#### [Records shown]
* * *

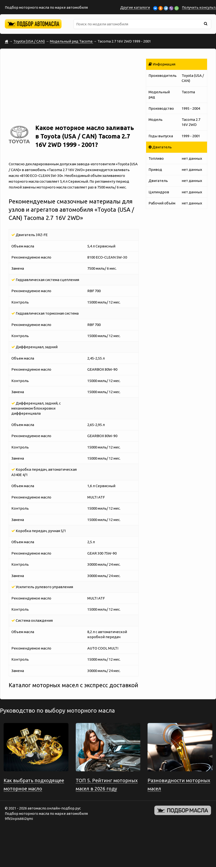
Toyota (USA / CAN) (29, 41)
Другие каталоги (135, 7)
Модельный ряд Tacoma (71, 41)
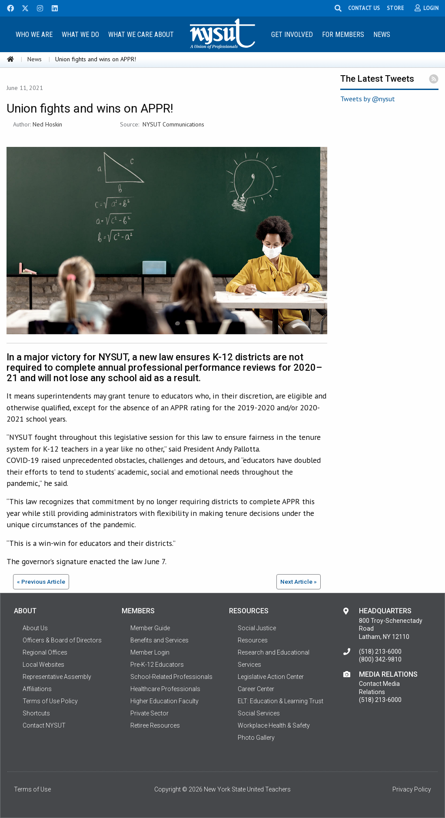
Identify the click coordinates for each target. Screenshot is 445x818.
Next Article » (298, 581)
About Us (35, 628)
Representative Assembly (57, 676)
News (381, 34)
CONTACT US (366, 7)
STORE (397, 7)
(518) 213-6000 (380, 651)
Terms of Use (32, 789)
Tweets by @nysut (367, 98)
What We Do (80, 34)
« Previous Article (41, 581)
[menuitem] (34, 34)
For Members (343, 34)
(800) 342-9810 (380, 659)
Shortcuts (36, 713)
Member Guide (150, 628)
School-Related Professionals (171, 676)
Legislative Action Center (271, 676)
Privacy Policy (411, 789)
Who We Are (34, 34)
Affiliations (37, 688)
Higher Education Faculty (164, 701)
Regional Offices (45, 652)
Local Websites (43, 664)
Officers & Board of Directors (62, 640)
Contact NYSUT (44, 725)
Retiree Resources (155, 725)
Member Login (149, 652)
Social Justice (257, 628)
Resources (253, 640)
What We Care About (141, 34)
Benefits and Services (159, 640)
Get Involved (292, 34)
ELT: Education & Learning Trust (280, 701)
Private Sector (149, 713)
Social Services (259, 713)
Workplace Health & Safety (274, 725)
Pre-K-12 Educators (157, 664)
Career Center (256, 688)
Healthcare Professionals (165, 688)
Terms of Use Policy (50, 701)
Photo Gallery (256, 737)
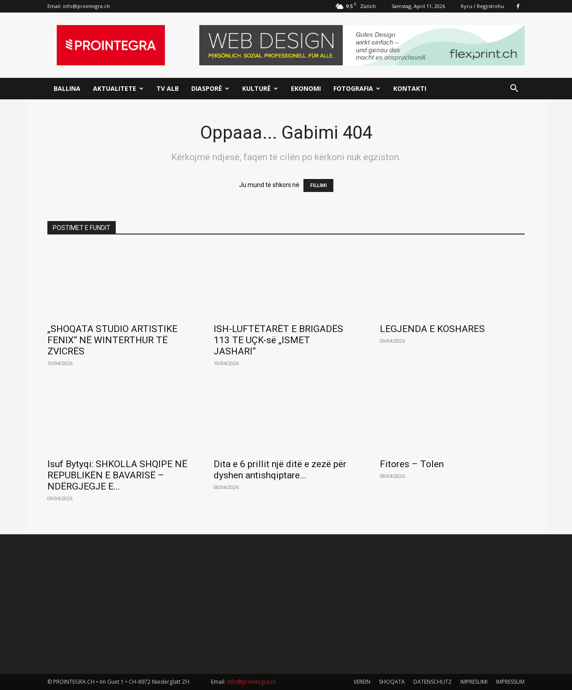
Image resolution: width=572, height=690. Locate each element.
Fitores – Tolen (412, 464)
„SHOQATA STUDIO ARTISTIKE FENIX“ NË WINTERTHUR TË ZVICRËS (112, 340)
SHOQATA (392, 682)
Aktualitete (118, 88)
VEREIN (361, 682)
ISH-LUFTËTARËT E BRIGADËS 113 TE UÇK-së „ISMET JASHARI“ (278, 340)
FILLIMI (318, 185)
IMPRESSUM (510, 682)
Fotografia (356, 88)
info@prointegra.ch (86, 6)
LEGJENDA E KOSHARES (432, 329)
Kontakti (409, 88)
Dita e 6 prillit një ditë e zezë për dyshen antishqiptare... (280, 470)
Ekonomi (306, 88)
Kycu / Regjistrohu (482, 6)
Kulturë (260, 88)
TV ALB (167, 88)
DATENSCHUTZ (432, 682)
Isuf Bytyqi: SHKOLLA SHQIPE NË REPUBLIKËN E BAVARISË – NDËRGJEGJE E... (117, 475)
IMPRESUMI (474, 682)
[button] (514, 89)
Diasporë (210, 88)
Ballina (67, 88)
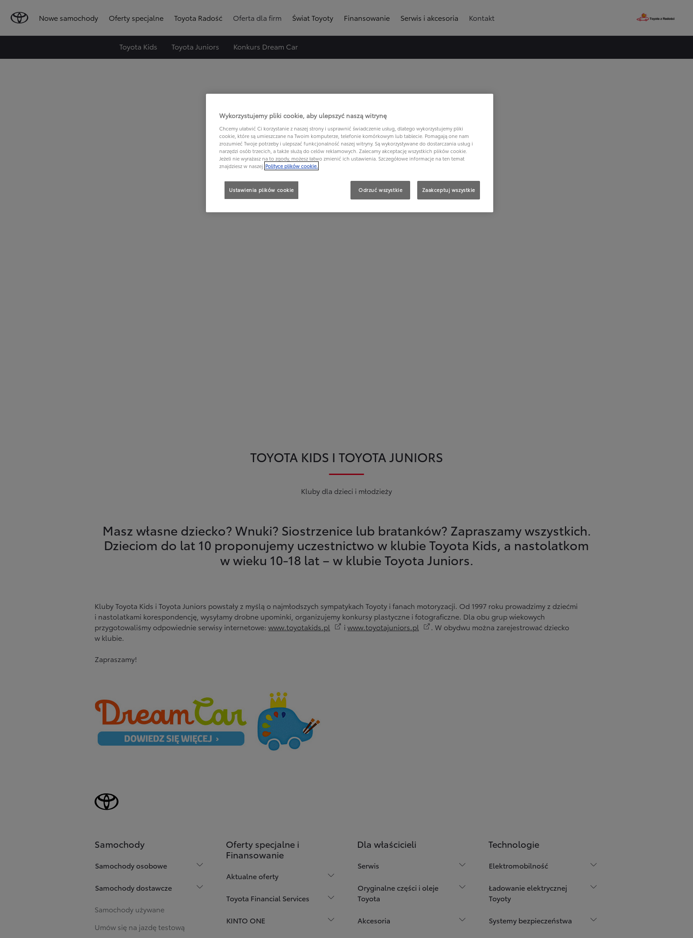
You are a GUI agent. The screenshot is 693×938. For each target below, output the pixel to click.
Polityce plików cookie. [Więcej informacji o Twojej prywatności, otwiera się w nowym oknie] (291, 165)
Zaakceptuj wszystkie (448, 189)
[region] (349, 153)
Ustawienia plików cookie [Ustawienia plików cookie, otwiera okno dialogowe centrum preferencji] (261, 189)
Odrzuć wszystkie (380, 189)
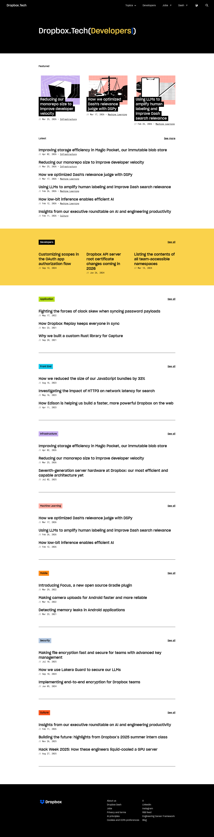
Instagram (147, 809)
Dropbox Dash (114, 805)
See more (169, 138)
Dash (181, 5)
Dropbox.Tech (16, 5)
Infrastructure (68, 119)
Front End (45, 366)
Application (46, 299)
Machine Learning (117, 114)
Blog (144, 820)
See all (171, 242)
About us (111, 801)
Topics (129, 5)
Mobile (44, 573)
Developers (149, 5)
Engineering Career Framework (158, 816)
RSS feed (146, 812)
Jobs (165, 5)
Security (45, 640)
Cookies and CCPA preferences (123, 820)
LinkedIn (146, 805)
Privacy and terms (116, 812)
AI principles (113, 816)
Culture (64, 215)
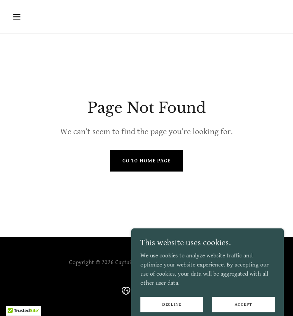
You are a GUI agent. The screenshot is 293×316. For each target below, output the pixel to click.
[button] (40, 16)
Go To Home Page (146, 161)
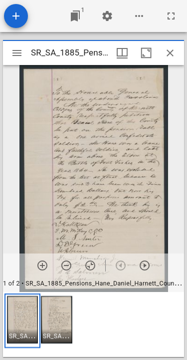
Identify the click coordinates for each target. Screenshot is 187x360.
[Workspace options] (139, 16)
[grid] (93, 324)
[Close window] (170, 53)
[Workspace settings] (107, 16)
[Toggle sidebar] (17, 53)
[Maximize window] (146, 53)
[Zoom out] (66, 266)
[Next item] (145, 266)
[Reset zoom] (90, 266)
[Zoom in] (42, 266)
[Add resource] (16, 16)
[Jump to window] (75, 16)
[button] (22, 321)
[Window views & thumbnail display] (122, 53)
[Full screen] (171, 16)
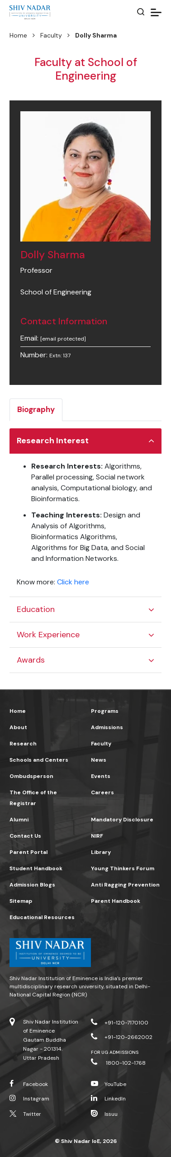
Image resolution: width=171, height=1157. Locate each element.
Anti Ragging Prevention (125, 884)
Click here (73, 582)
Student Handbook (36, 868)
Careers (102, 792)
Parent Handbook (115, 901)
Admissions (107, 727)
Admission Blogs (32, 884)
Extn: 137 (60, 355)
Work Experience (48, 634)
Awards (31, 659)
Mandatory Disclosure (122, 819)
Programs (105, 711)
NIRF (97, 835)
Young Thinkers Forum (122, 868)
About (18, 727)
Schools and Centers (39, 759)
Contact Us (25, 835)
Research (23, 743)
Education (36, 609)
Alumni (19, 819)
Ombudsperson (31, 776)
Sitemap (21, 901)
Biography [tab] (36, 409)
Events (100, 776)
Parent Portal (29, 852)
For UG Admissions (114, 1052)
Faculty (51, 35)
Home (18, 35)
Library (101, 852)
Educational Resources (42, 917)
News (98, 759)
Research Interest (53, 440)
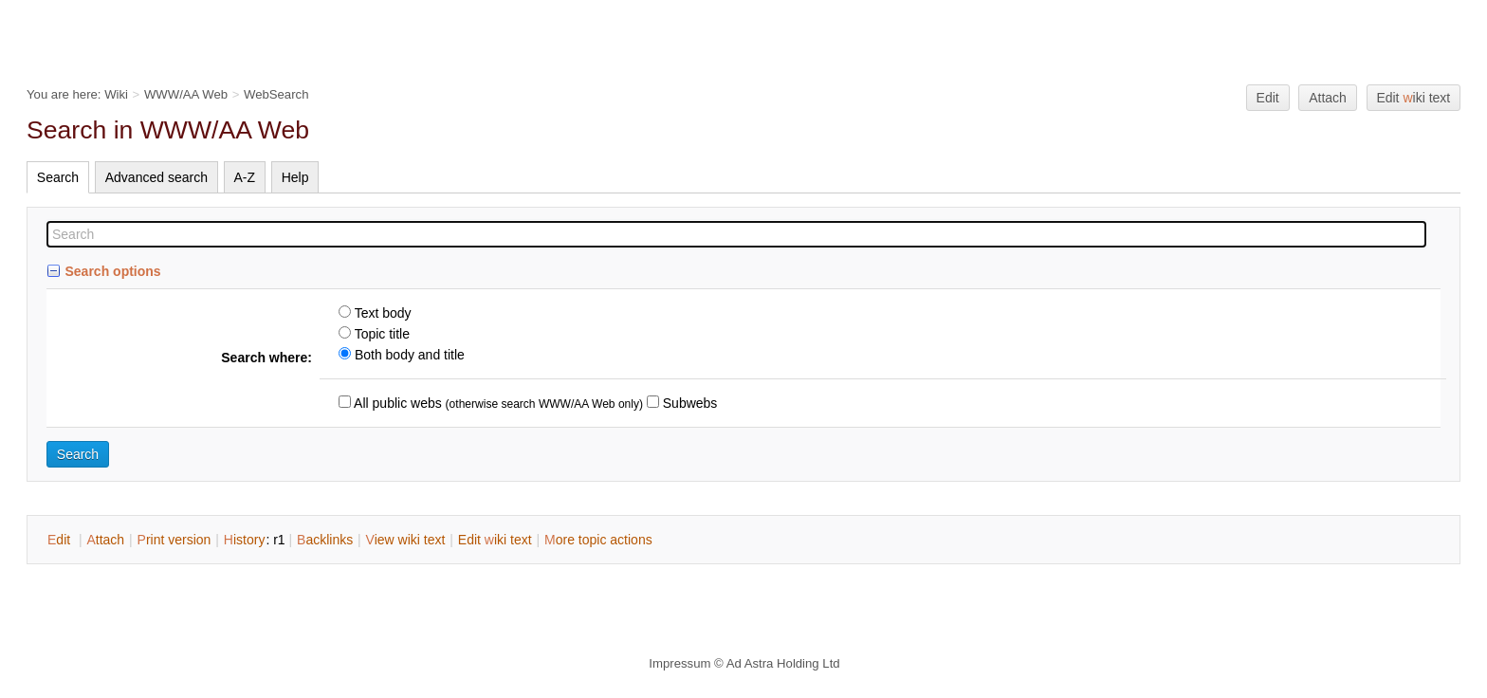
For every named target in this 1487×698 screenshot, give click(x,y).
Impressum (679, 663)
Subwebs (688, 403)
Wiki (116, 94)
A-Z (245, 177)
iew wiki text (406, 539)
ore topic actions (598, 539)
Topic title (380, 333)
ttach (105, 539)
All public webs (396, 403)
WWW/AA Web (186, 94)
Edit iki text (1413, 97)
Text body (381, 313)
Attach (1328, 97)
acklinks (325, 539)
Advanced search (156, 177)
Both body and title (408, 354)
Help (295, 177)
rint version (174, 539)
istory (245, 539)
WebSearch (276, 94)
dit (60, 539)
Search (58, 177)
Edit (1268, 97)
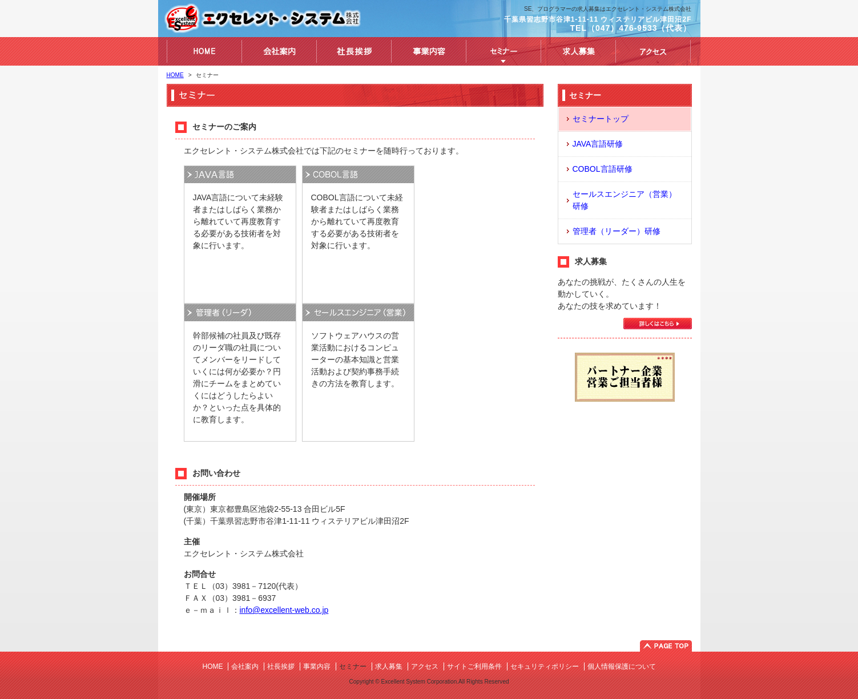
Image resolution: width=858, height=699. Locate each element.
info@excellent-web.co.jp (284, 610)
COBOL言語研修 (603, 168)
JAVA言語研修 (598, 143)
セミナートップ (601, 118)
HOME (175, 75)
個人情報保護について (621, 666)
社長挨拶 (281, 666)
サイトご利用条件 (474, 666)
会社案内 (245, 666)
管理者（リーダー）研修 (616, 231)
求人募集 (388, 666)
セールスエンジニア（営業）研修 (624, 200)
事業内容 (317, 666)
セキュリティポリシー (544, 666)
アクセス (424, 666)
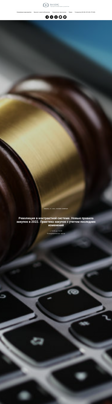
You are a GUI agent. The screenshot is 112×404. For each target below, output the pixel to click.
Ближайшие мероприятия (24, 12)
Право (70, 12)
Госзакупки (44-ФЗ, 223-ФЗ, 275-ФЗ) (85, 12)
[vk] (51, 17)
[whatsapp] (60, 17)
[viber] (65, 17)
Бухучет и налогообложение (42, 12)
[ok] (56, 17)
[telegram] (47, 17)
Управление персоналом (59, 12)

* * *

#### [What you will do]
In the rows running from the line containing "Image resolution: width=858, height=699." down through the line containing "[telegram] (47, 17)", both included, swap "Locate" for "Find" and leave everything else unchanged. Give back only those lines, leaving out the pictures.

#### [The result]
Image resolution: width=858, height=699. Find each element.
info@excellent-web.co.jp (284, 610)
COBOL言語研修 (603, 168)
JAVA言語研修 (598, 143)
セミナートップ (601, 118)
HOME (175, 75)
個人情報保護について (621, 666)
社長挨拶 (281, 666)
サイトご利用条件 (474, 666)
会社案内 (245, 666)
管理者（リーダー）研修 (616, 231)
求人募集 (388, 666)
セールスエンジニア（営業）研修 (624, 200)
事業内容 (317, 666)
セキュリティポリシー (544, 666)
アクセス (424, 666)
You are a GUI agent. The screenshot is 112×404. For each target below, output the pixel to click.
Ближайшие мероприятия (24, 12)
Право (70, 12)
Госзакупки (44-ФЗ, 223-ФЗ, 275-ФЗ) (85, 12)
[vk] (51, 17)
[whatsapp] (60, 17)
[viber] (65, 17)
Бухучет и налогообложение (42, 12)
[ok] (56, 17)
[telegram] (47, 17)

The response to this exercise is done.